Toda empresa quer crescer, poucas estão dispostas a fazer o que crescimento exige.
Depois de anos acompanhando empresas de perto, aprendi a distinguir as que crescem das que ficam. Não é sorte. Não é mercado. É um conjunto de escolhas que a maioria evita, porque doem.
São quatro.
Visão de futuro de verdade
Tem fundador que confunde visão com otimismo. Visão não é acreditar que vai dar certo. É saber com clareza aonde você quer chegar e conseguir fazer o time enxergar o mesmo horizonte. Fundador sem visão toma decisão por pressão. Contrata pelo problema de hoje. Lança produto pra tapar buraco. A empresa cresce em faturamento e encolhe em identidade. Já vi isso acontecer várias vezes. A empresa dobra de tamanho e o fundador sente que perdeu o fio, porque perdeu mesmo.

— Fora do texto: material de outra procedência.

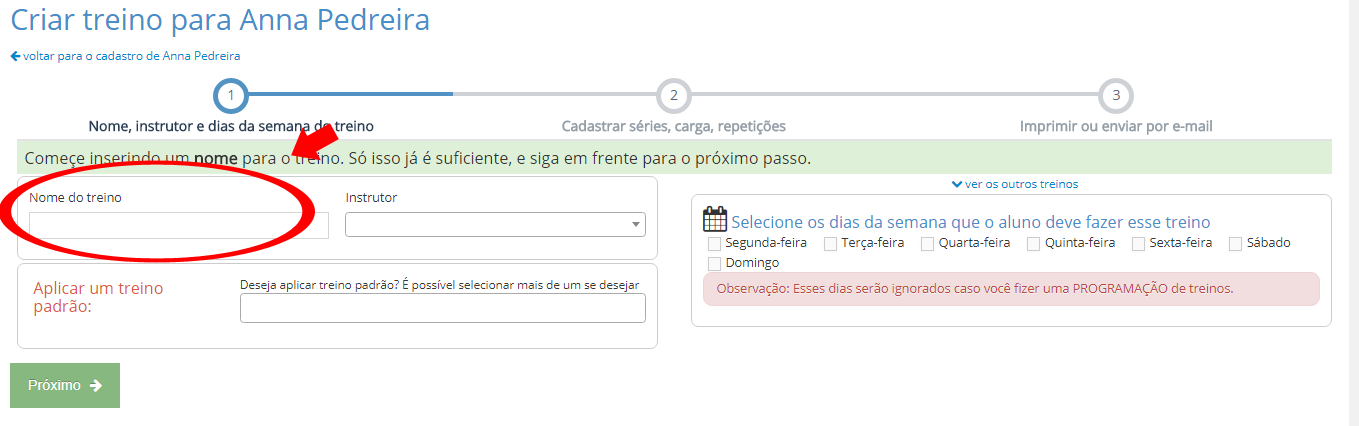The width and height of the screenshot is (1359, 426).
Task: Click the step 1 circle indicator
Action: [231, 96]
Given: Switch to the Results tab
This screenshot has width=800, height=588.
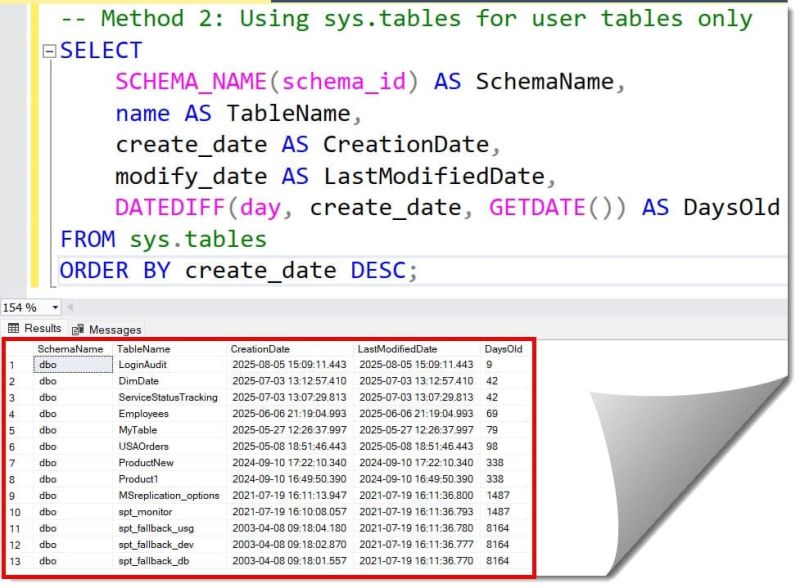Looking at the screenshot, I should click(x=38, y=329).
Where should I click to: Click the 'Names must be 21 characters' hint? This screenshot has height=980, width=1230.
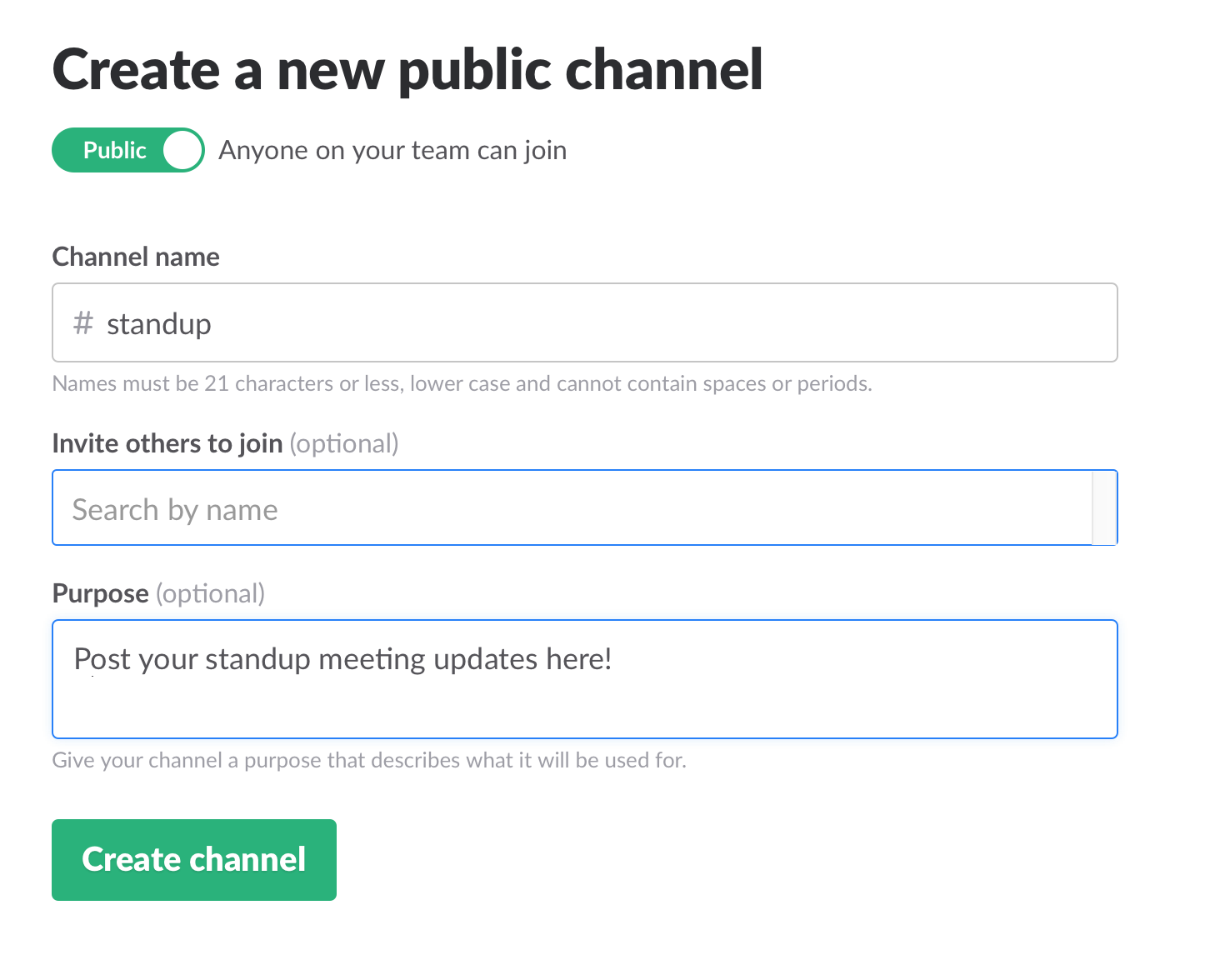pyautogui.click(x=462, y=384)
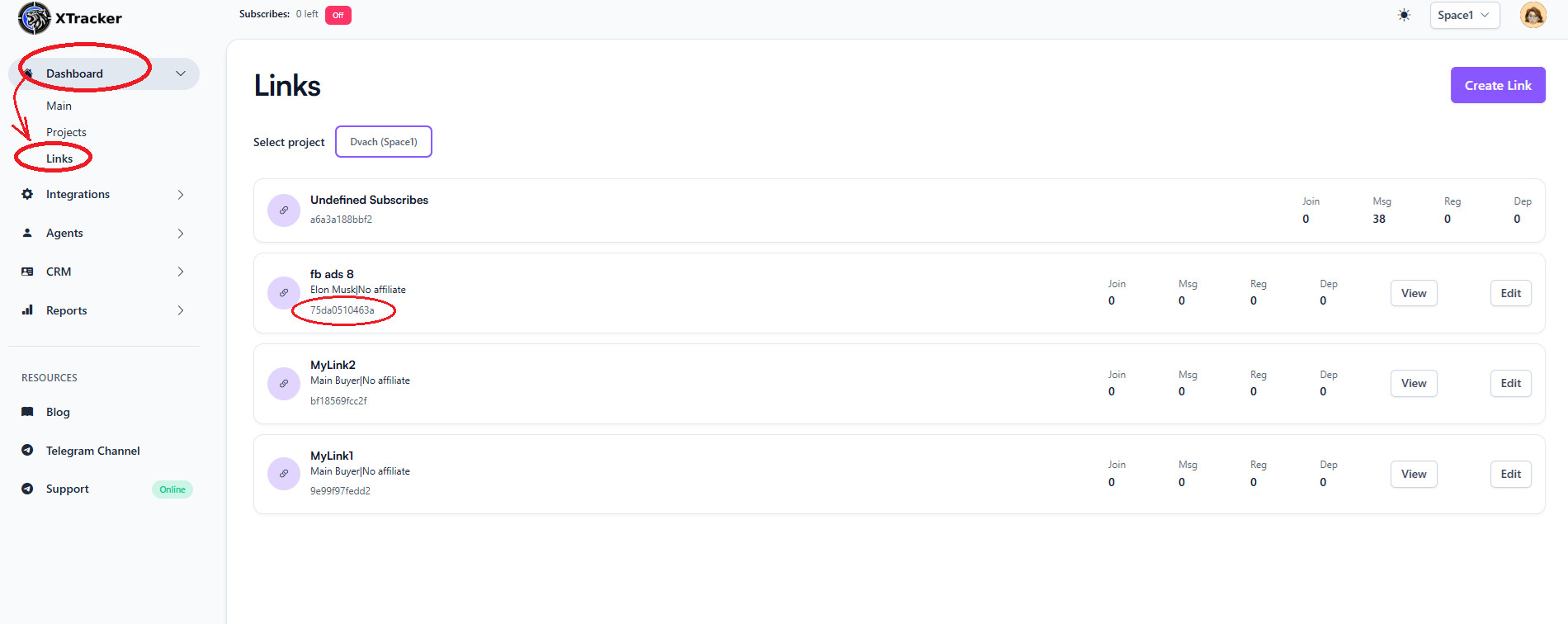This screenshot has height=624, width=1568.
Task: Toggle the Subscribes Off switch
Action: (338, 15)
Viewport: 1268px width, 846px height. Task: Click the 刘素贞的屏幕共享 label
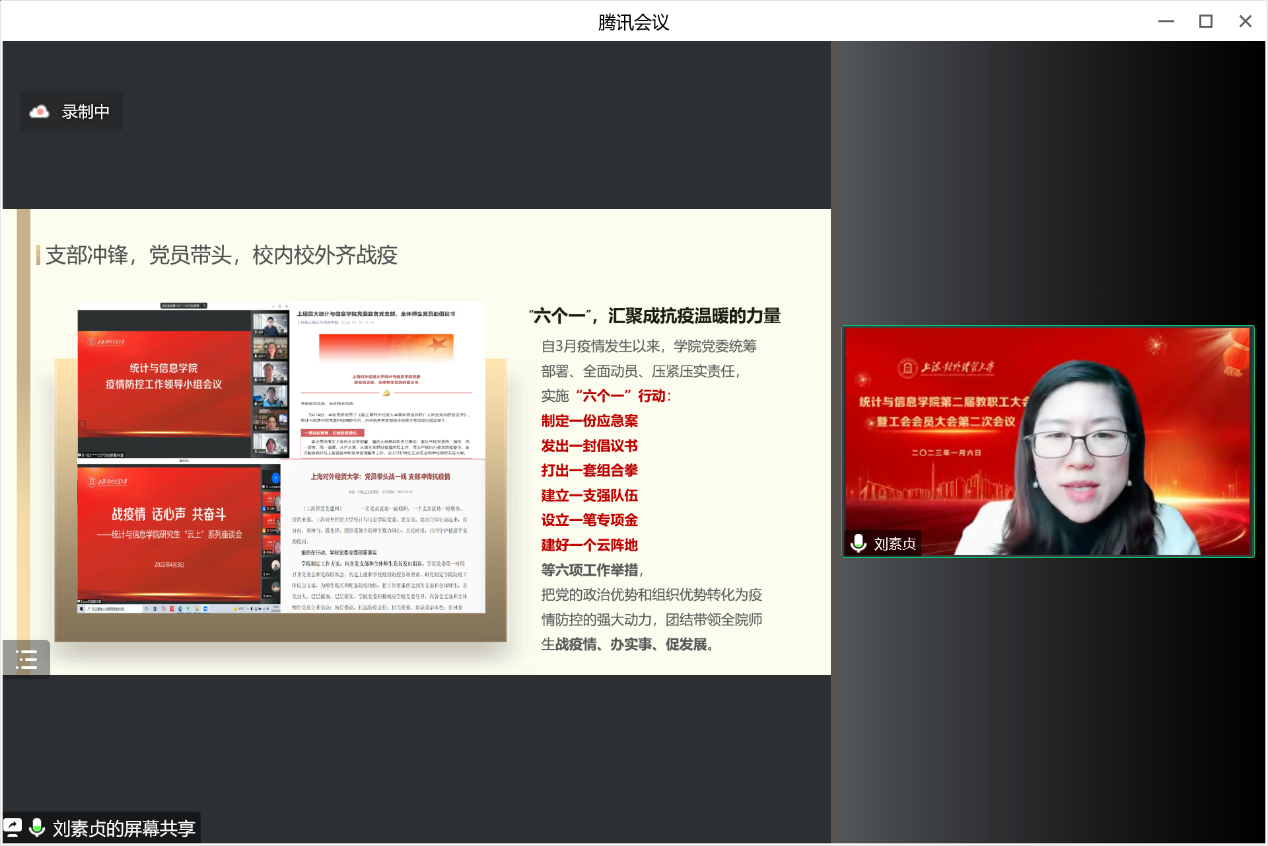pos(124,828)
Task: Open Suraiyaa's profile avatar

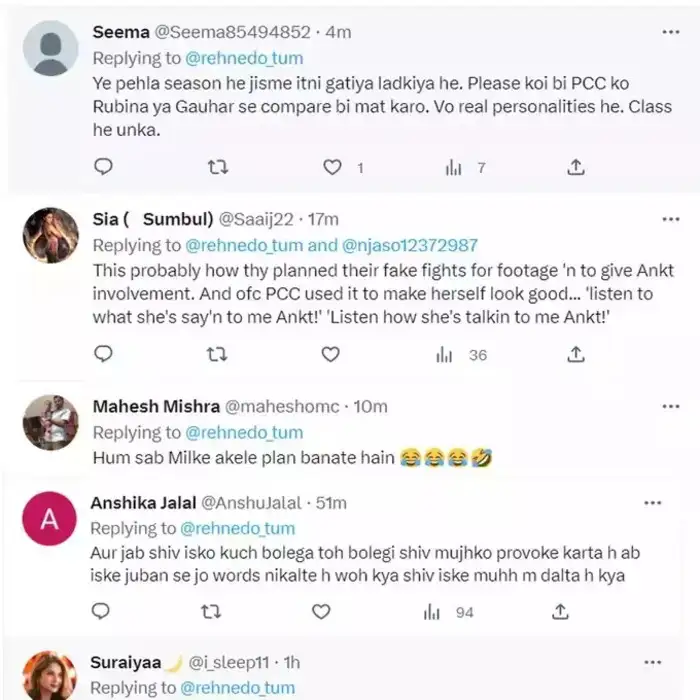Action: [x=50, y=675]
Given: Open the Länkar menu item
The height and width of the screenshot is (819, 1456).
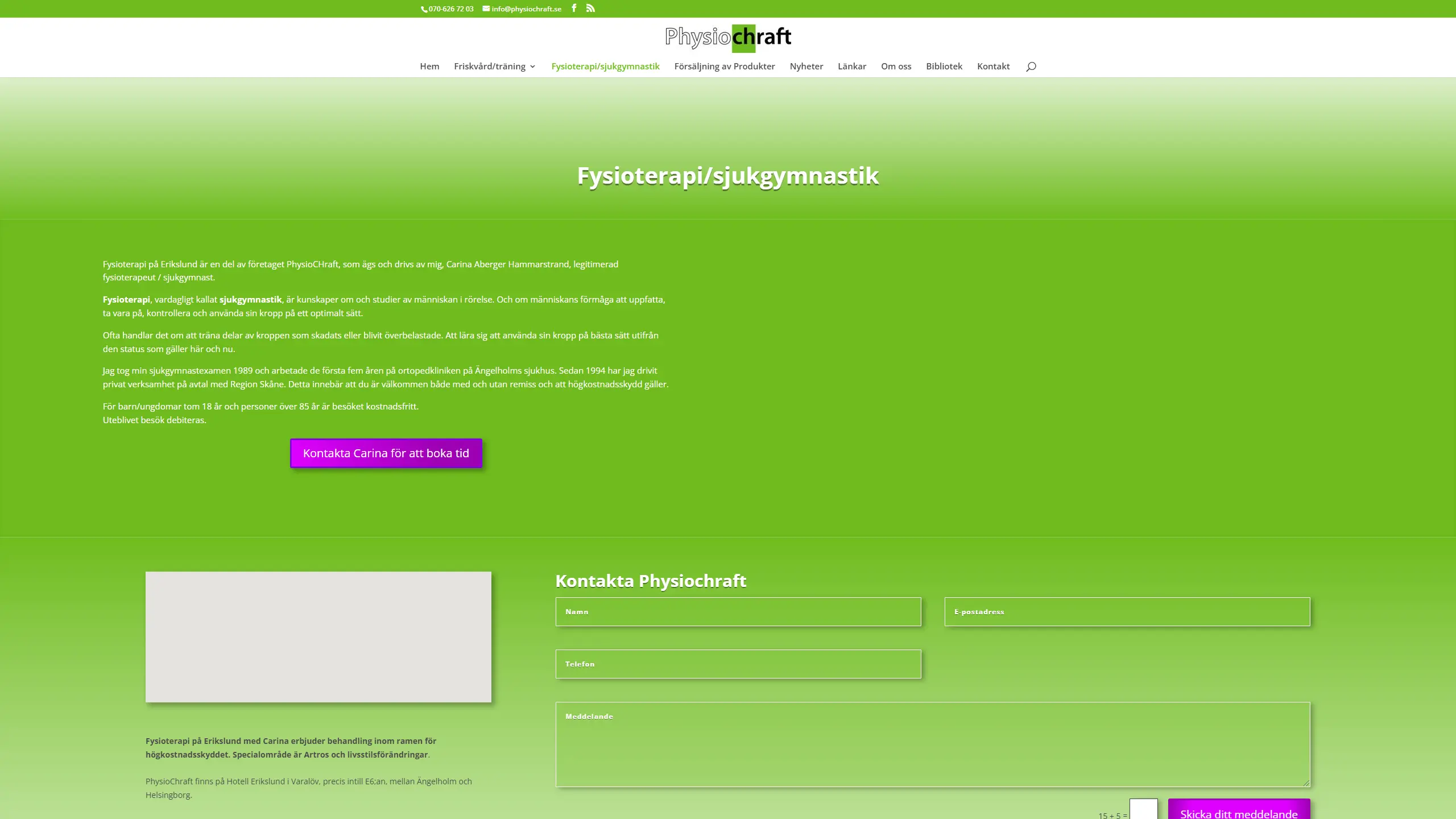Looking at the screenshot, I should 851,66.
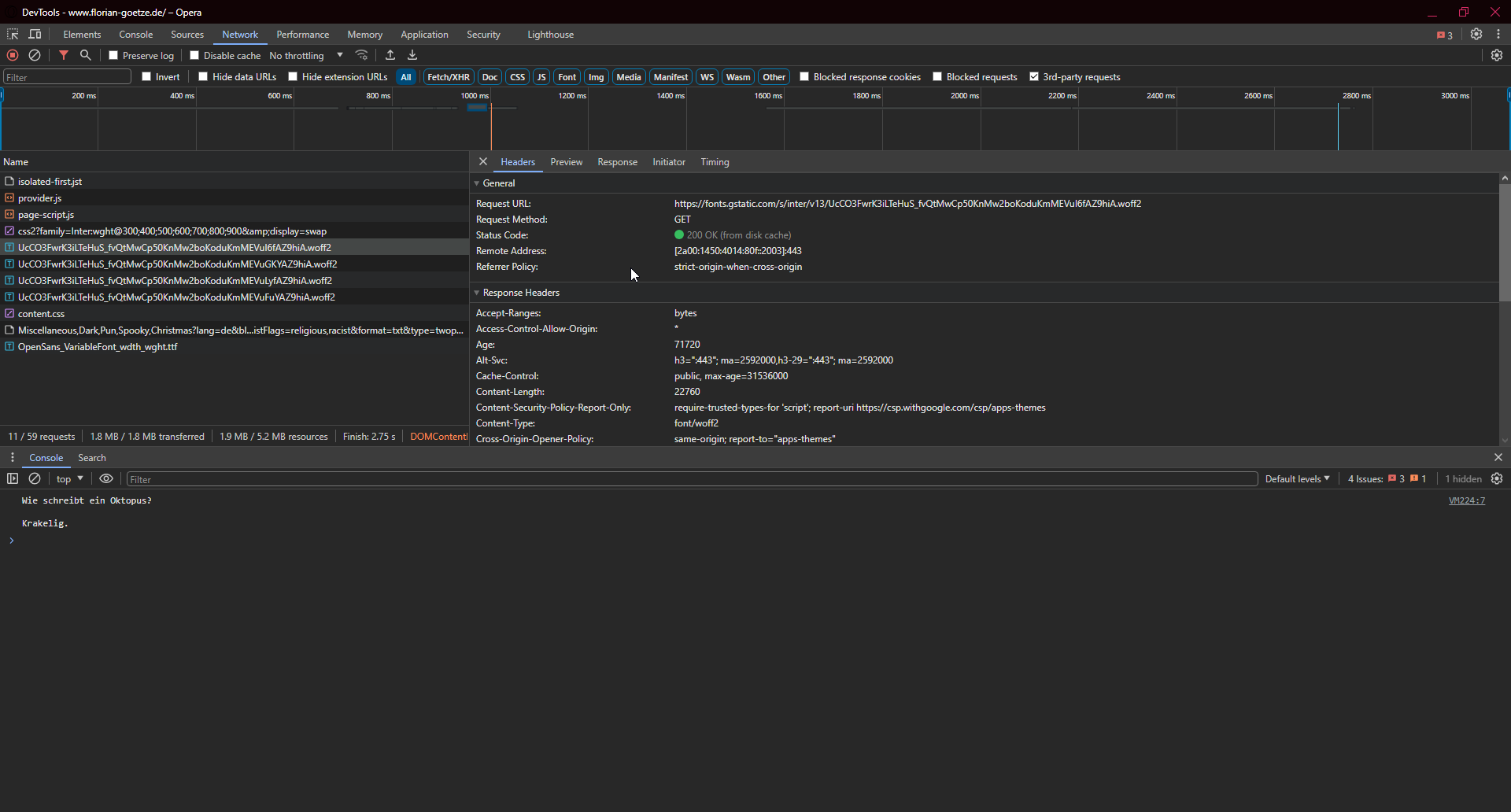Viewport: 1511px width, 812px height.
Task: Click the headers pane vertical scrollbar
Action: pyautogui.click(x=1504, y=244)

FOCO DE VERDADE NO CLIENTE
Foco no cliente não é pesquisa de satisfação. Não é NPS. Não é “o cliente no centro” escrito na parede da sala de reunião. É a empresa que reorganiza decisões, processos e até o que recusa fazer em função de quem serve. As empresas que crescem de forma consistente pararam de falar sobre si mesmas. Isso é mais raro do que parece.
Cadência de execução real
Toda empresa tem boas ideias. O que mata a maioria delas não é falta de ideia. É a distância entre decidir e fazer. As empresas que crescem desenvolveram uma musculatura específica: a de executar com constância, sem depender de momento, de inspiração ou de pressão externa. Execução virou hábito, não esforço. E, quando erra, corrige rápido sem montar um comitê pra discutir o erro.
Causa real
Essa é a mais difícil de falar, porque, a maioria das empresas tem uma causa falsa e não sabe. Causa falsa é propósito de PDF. É o “transformar vidas” que não muda uma decisão sequer dentro de casa. Causa real aparece quando a empresa abre mão de algo. Quando recusa um cliente. Quando demite rápido quem fere o que acredita. Quando o fundador faz uma escolha que custa dinheiro pra honrar um princípio.
Cultura não se constrói com palavras. Constrói-se com renúncias visíveis.
As empresas que crescem de verdade têm as quatro coisas. Não como conceito, como prática diária.
Goiás tem empresas assim. Mais do que imagina.

Ciro Ribeiro Rocha,
fundador da Enredo Brand Innovation.